Is the trivial ring a subring?
There are several definitions running around, confusing people like you when you read from different sources. For some of them the answer is "Yes", for some the answer is "no".
Some definitions of unital rings wouldn't consider $\{0\}$ a ring at all, since they require that the multiplicative identity is distinct from the additive one. Disregarding that, a subring is a subring by virtue of the inclusion homomorphism, and some sources require that ring homomorphisms preserve the multiplicative identity. In that case, $\{0\}$ is all by itself without any homomorphisms of any kind to any other ring, so it's not included in any other ring either. However, that's usually unporoblematic since these two definitions often come together (so if your definition of homomorphisms would make $\{0\}$ sit alone, your definition of ring would make it not a ring at all).
So, if we let $\{0\}$ be a ring, and we don't require homomorphisms to treat the multiplicative identity with any more care than any other element, then yes, you can include $\{0\}$ into bigger rings and have it be a subring. The same way you can include $\Bbb Z$ as the first component of $\Bbb Z\times \Bbb Z$, for instance.
When I first learned about rings, I prefered the more relaxed requirements, because I thought they made life easier. These days I prefer the stricter requirements because I feel that they make life easier (knowing that the image of $1$ is $1$, and not just any idempotent element really helps some arguments, for instance).
Note that if your definition of rings requires a multiplicative identity to exist in any ring, then you will most likely be in the stricter domain (requiring $1$ to exist means it is nice if we require homomorphisms to respect it). The more relaxed domain typically doesn't require a multiplicative identity to exist in rings (although, of course, some rings happen to have one).
No, $\{0\}$ is not a subring of any nontrivial ring.
The language of ring theory is $\{0,1,+, -, \cdot\}$, where $0,1$ are constant symbols and $+, \cdot$ are $2$-ary function symbols and $-$ is a $1$-ary function symbol, mapping each element to its additive inverse.

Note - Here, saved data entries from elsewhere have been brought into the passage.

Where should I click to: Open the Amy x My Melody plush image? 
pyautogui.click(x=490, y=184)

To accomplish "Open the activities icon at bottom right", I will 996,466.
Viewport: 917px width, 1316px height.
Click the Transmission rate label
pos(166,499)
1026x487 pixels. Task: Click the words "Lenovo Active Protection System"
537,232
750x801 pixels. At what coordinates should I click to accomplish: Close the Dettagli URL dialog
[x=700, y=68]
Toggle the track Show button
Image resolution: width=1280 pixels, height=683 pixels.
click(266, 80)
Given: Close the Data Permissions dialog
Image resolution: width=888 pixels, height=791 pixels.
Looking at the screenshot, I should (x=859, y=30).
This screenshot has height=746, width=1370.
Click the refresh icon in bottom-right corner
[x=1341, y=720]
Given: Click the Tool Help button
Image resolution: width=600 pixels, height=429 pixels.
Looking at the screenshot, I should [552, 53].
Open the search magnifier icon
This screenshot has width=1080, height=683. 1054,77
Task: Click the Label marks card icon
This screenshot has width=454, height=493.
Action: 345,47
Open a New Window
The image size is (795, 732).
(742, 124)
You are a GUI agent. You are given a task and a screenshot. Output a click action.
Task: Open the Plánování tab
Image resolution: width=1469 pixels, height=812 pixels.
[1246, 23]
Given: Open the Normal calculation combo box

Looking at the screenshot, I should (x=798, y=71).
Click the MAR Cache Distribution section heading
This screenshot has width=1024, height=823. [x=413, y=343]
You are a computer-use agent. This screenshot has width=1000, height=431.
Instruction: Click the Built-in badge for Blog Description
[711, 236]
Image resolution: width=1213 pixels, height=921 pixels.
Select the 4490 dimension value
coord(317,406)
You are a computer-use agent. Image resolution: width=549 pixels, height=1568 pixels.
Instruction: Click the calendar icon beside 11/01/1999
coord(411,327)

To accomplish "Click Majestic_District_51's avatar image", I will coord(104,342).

Now let $R$ be a nontrivial ring. Then $0,1 \in R$ and $0 \neq 1$. If $S$ is a subring of $R$, we really mean that the set $S$ is a $\{0,1,+, -,\cdot\}$-substructure of $R$, i.e. it contains the correct interpretations of our constant symbols (here $0,1 \in S$) and is closed under $R$'s addition, multiplication and additive inverses. In particular, $\{0,1 \} \subseteq S$.